Os austro-marxistas citados  perceberam  que  a  descrição da utopia comunista atendia  ,para Marx ,a  leis  dialéticas objetivas  da  História,criando  uma  outra  contradição entre  inevitabilidade  e evitabilidade  do comunismo,flagrante  também.Mas  para  eles  esta descrição  é uma  narrativa  do  que  deve  ser esta  sociedade,não  uma  descoberta/desvelamento  das  leis  ocultas  da  História  pela  ciência do materialismo histórico.
O  Ser  e  o dever-ser estão  separados  e  o dever-ser  não  é pura  expressão inevitável  do Ser,mas algo  que  se relaciona  com  ele,com  enorme  grau  de liberdade.Embora  a  relação se    na  experiência  do Ser  pela subjetividade,esta  não é simples  reflexo  dele.E  esta  experiência  transcendente permite  a relação com  o Ser e com  as demais subjetividades.

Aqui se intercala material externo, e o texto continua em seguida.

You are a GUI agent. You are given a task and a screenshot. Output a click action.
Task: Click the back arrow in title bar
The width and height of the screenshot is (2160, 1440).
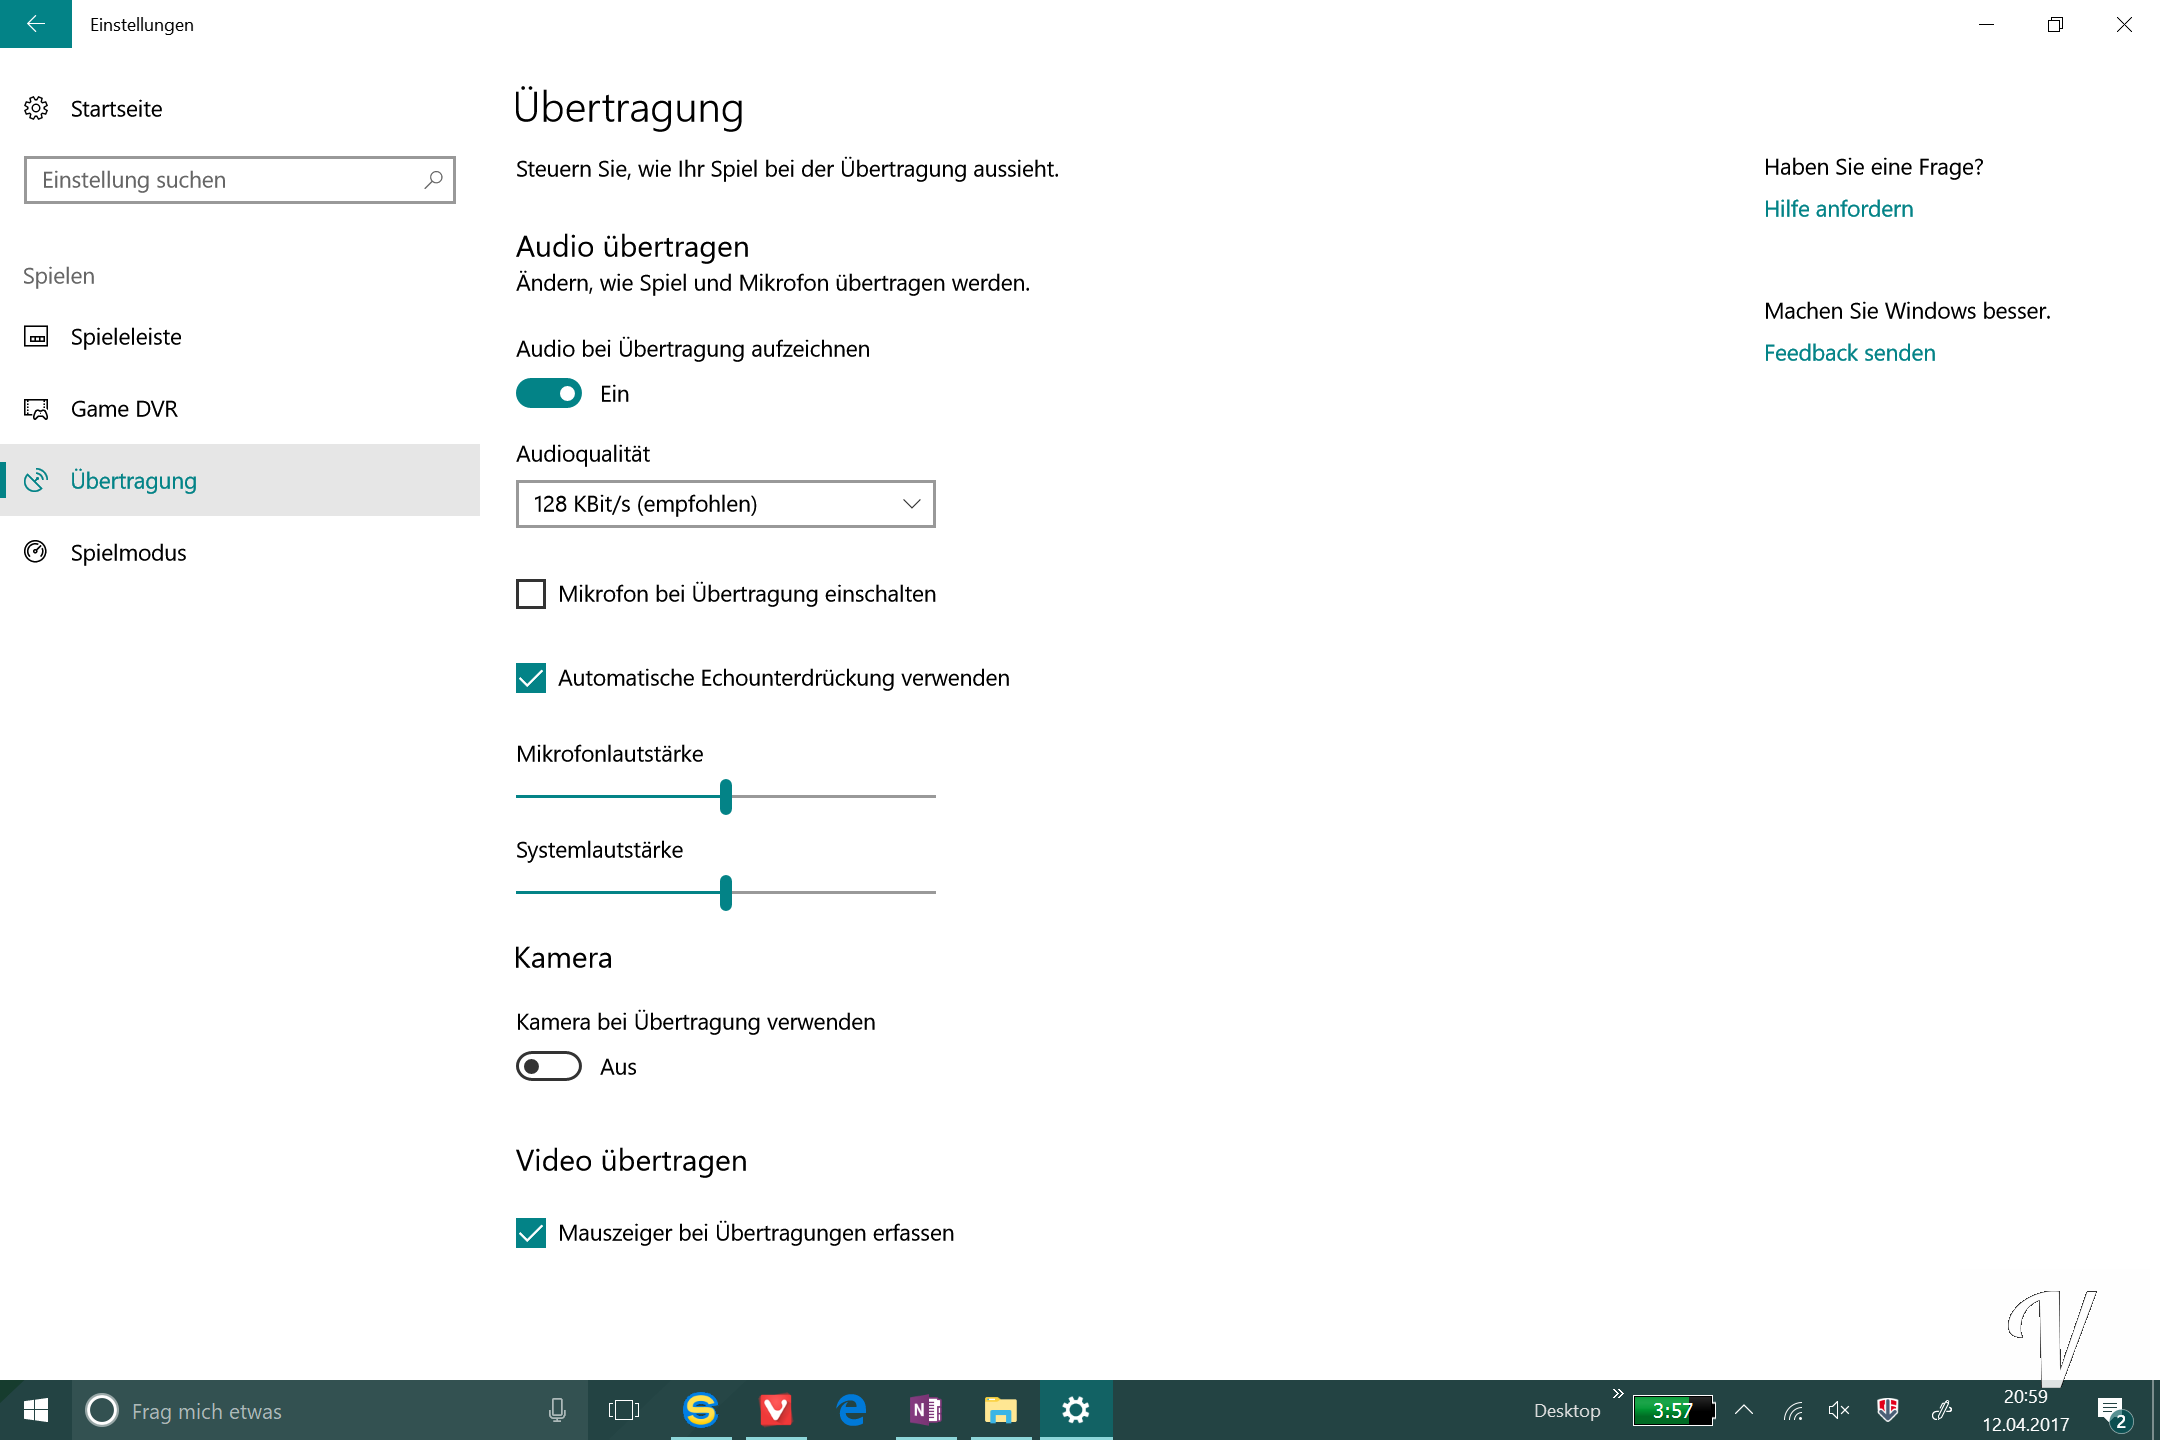point(35,24)
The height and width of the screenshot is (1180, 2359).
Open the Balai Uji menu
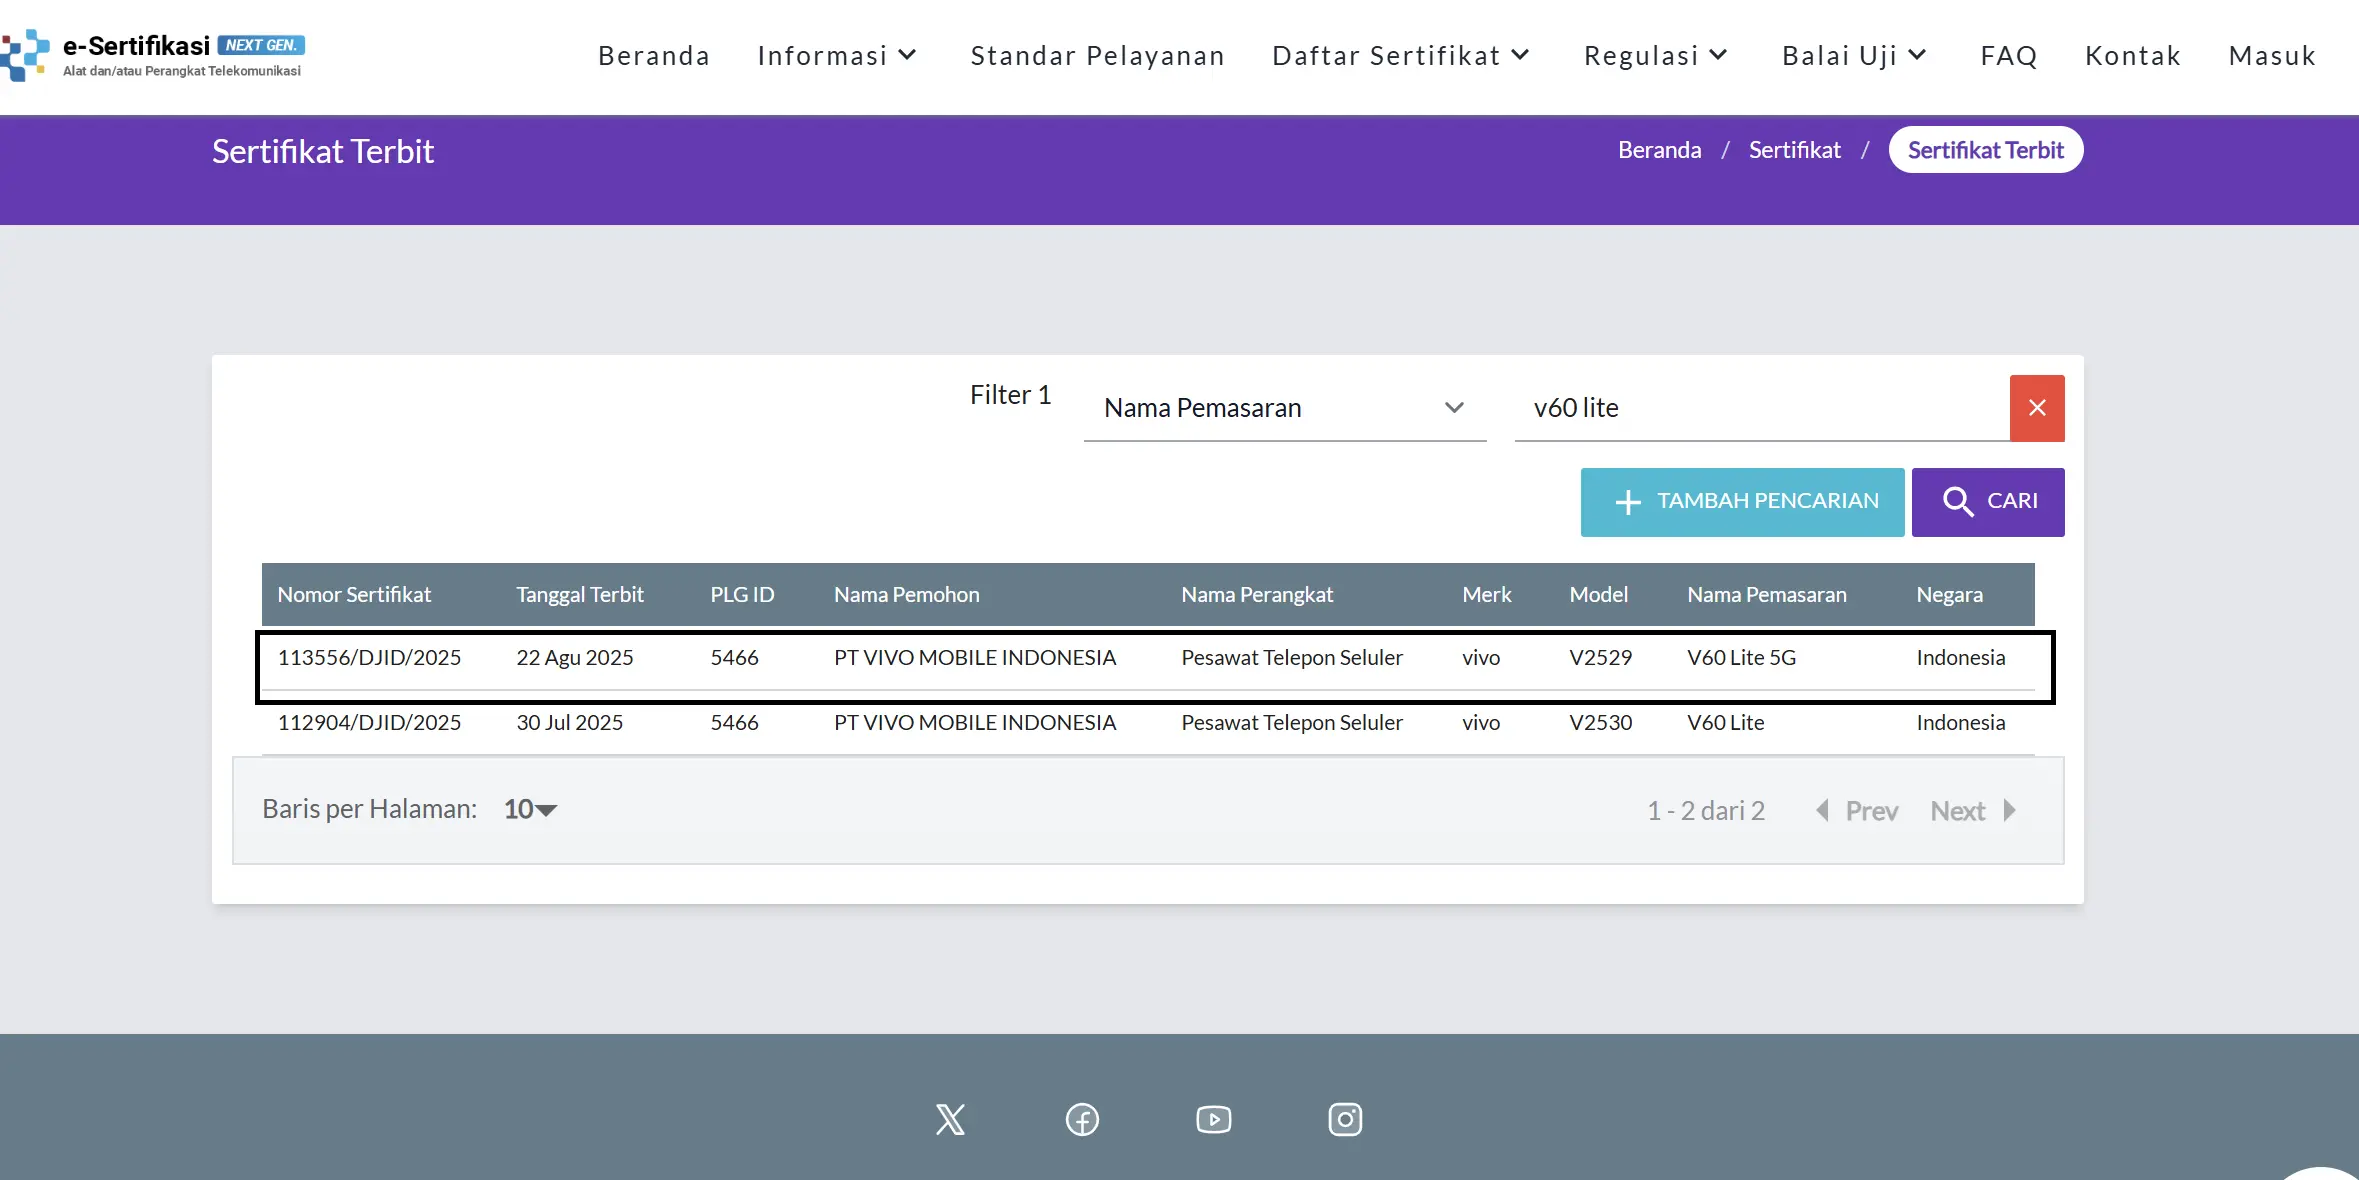[1853, 56]
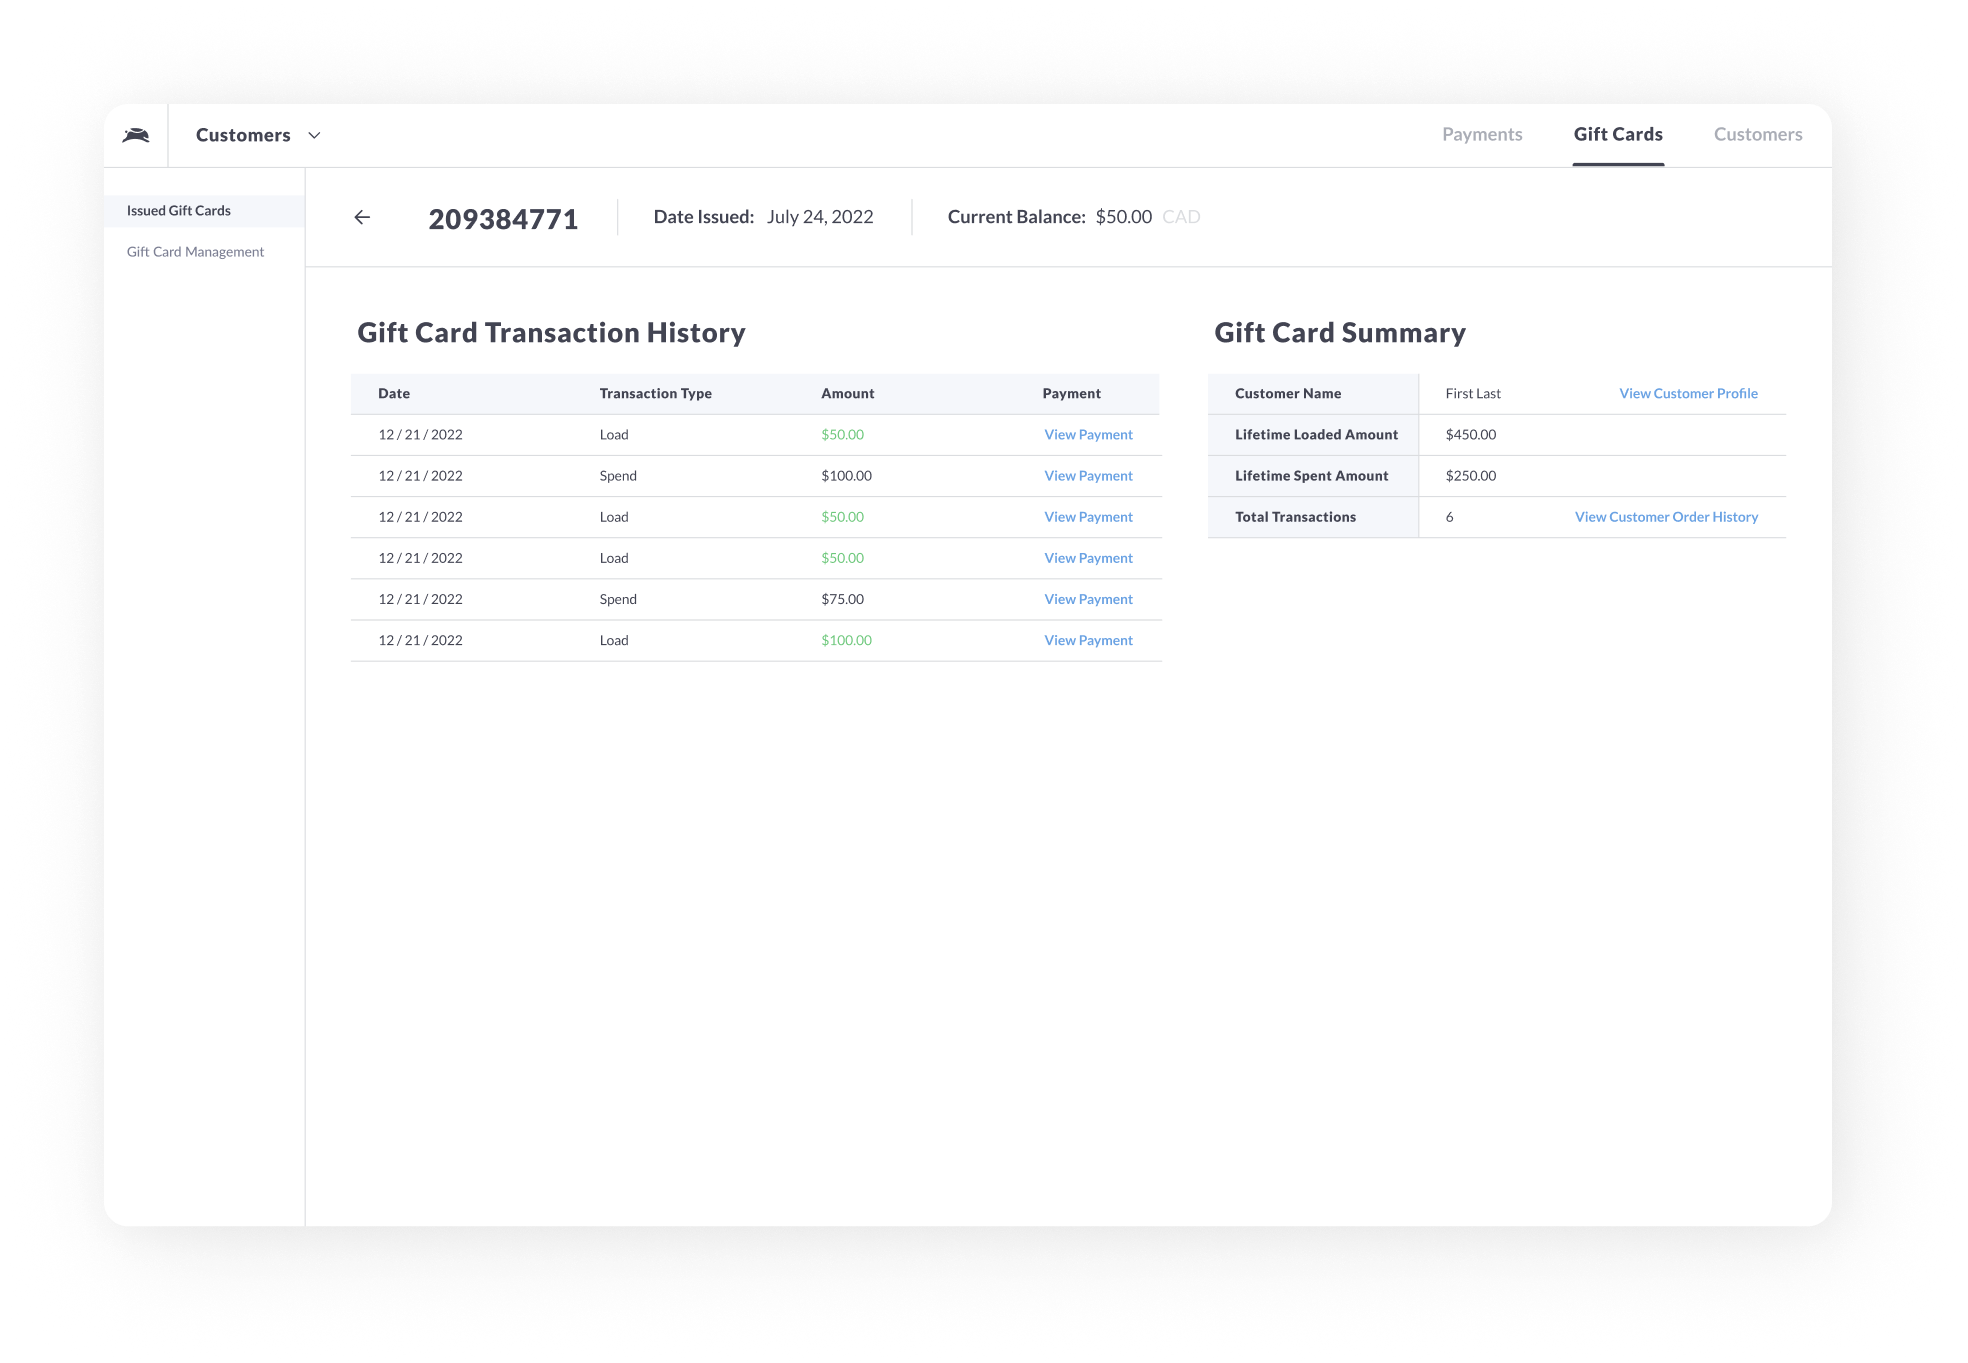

O  comunismo  pois  não  é resultado  da  história,mas  uma  teoria,uma  narrativa possível,diante  das  mudanças da  sociedade,do que é  melhor  para a  humanidade.
Gosto muito  também de Spinoza,mas  o seu mérito maior  é ter  associado uma  idéia de Deus(ainda que eu ache que  este filósofo era ateu)com o  conhecimento,estrada  para  vencer a superstição.Um  Deus  anti-supersticioso!Isto é que é!Mas  em  algumas  partes  de Spinoza  a  falta  de transcendência  desumaniza  e  disto trataremos em outro artigo.